What you are fundamentally forgetting, that you are not multiplying the numerator in the first term: you are multiplying the first term by (4x/4x). Doing that makes a common denominator 28ax, and of course, you multiply the second term by (7a/7a)...

no

actually you are multiplying first by 4b/4b
and the second by
7a/7a
so

(4b/4b)[(8a-3b)/7a]-(7a/7a)[(2a+5b)/4b]

={4b[(8a-3b)]-7a[(2a+5b)]} /28ab

Ok, thank you :)

When subtracting one rational expression from another, you need to make sure that both expressions have a common denominator. To achieve this, you must multiply the numerator and denominator of each expression by the missing factors from the other expression's denominator.

In your example, the first rational expression is (8a-3b)/7a, and the second rational expression is (2a+5b)/4b. Let's find a common denominator for these expressions.

The first expression has a denominator of 7a, while the second expression has a denominator of 4b. To find the common denominator, we need to find the least common multiple (LCM) of 7a and 4b, which is 28ab.

To make the first expression have a denominator of 28ab, we multiply the top and bottom of the fraction by (4b):

(8a-3b)/7a = (8a-3b) * (4b) / (7a) * (4b) = (32ab - 12b^2) / (28ab)

Similarly, to make the second expression have a denominator of 28ab, we multiply the top and bottom of the fraction by (7a):

(2a+5b)/4b = (2a+5b) * (7a) / (4b) * (7a) = (14a^2 + 35ab) / (28ab)

Now that both expressions have a common denominator of 28ab, we can subtract them:

[(32ab - 12b^2) / (28ab)] - [(14a^2 + 35ab) / (28ab)]

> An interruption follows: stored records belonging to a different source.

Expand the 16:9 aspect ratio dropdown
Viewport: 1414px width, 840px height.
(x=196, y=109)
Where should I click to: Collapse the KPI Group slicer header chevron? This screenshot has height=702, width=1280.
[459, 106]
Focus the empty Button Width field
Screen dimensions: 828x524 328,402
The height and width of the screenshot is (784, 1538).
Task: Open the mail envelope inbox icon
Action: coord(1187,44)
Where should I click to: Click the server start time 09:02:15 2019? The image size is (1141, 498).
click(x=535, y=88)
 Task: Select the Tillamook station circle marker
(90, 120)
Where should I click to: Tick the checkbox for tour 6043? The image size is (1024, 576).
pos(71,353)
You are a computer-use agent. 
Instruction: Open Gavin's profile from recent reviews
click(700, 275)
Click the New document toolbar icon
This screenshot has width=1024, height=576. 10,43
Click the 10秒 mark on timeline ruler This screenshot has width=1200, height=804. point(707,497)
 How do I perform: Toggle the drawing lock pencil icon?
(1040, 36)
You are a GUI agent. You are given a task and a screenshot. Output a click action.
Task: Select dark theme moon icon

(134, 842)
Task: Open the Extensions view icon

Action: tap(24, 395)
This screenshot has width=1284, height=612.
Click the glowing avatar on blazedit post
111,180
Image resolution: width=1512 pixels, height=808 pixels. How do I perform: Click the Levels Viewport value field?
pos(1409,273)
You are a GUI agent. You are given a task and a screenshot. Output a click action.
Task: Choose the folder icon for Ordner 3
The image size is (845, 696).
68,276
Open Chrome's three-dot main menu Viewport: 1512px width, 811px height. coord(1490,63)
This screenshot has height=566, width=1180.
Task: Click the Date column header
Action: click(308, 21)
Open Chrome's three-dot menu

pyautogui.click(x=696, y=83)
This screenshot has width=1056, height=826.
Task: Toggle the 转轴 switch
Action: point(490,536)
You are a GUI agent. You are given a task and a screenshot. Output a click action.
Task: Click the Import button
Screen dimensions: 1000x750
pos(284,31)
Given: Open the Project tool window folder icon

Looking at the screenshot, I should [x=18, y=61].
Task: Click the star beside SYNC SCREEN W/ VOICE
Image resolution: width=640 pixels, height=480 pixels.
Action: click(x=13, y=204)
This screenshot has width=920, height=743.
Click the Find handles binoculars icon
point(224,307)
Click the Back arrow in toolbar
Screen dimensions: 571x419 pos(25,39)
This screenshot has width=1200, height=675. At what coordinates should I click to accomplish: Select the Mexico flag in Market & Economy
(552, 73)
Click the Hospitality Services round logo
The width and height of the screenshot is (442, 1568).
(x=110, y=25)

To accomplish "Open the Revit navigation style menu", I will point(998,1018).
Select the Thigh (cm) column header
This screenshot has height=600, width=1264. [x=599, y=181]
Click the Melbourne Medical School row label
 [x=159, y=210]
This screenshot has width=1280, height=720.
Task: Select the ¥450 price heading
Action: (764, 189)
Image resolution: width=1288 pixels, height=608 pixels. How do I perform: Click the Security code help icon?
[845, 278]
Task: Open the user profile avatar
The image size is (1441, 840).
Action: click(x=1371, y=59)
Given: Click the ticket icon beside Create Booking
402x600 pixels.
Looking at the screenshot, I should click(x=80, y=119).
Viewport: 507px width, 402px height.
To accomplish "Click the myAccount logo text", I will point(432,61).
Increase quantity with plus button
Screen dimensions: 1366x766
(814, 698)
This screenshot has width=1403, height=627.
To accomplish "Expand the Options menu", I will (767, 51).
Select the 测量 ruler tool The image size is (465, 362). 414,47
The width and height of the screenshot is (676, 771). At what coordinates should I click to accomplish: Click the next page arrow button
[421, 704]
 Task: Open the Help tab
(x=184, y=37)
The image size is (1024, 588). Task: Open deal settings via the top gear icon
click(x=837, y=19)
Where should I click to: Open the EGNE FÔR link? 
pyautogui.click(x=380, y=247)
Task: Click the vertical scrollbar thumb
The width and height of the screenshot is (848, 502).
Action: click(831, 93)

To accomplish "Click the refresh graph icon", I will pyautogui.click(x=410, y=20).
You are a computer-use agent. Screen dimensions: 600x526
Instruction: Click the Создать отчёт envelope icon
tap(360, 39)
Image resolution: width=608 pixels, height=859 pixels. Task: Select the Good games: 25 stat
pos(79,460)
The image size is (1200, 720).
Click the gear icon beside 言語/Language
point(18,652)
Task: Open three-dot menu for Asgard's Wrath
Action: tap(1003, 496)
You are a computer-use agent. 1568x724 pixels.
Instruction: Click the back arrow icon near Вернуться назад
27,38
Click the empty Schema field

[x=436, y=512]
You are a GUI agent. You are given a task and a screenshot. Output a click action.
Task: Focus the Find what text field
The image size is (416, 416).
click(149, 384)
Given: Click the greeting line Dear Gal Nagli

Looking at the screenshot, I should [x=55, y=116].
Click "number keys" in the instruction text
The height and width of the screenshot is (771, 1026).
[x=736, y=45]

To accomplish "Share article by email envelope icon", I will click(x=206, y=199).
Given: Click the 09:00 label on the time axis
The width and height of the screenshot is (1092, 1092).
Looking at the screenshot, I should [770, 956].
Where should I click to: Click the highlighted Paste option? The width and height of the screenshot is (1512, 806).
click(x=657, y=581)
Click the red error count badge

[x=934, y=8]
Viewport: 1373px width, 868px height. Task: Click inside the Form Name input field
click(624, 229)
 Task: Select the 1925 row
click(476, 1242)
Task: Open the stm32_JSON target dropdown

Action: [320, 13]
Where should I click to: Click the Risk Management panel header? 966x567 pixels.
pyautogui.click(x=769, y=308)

Since the denominators are the same, we can subtract the numerators directly:

(32ab - 12b^2 - 14a^2 - 35ab) / (28ab)

Now, let's simplify the numerator:

32ab - 12b^2 - 14a^2 - 35ab = 32ab - 35ab - 14a^2 - 12b^2 = (32ab - 35ab) - (14a^2 + 12b^2) = -3ab - (14a^2 + 12b^2)

So, the answer is (-3ab - (14a^2 + 12b^2)) / (28ab).

To answer your specific question about whether the 4b in the first term should be negative when you multiply it, the answer is no. When you multiply the first term by (4b), you should not include a negative sign. The negative sign only appears when subtracting the two expressions.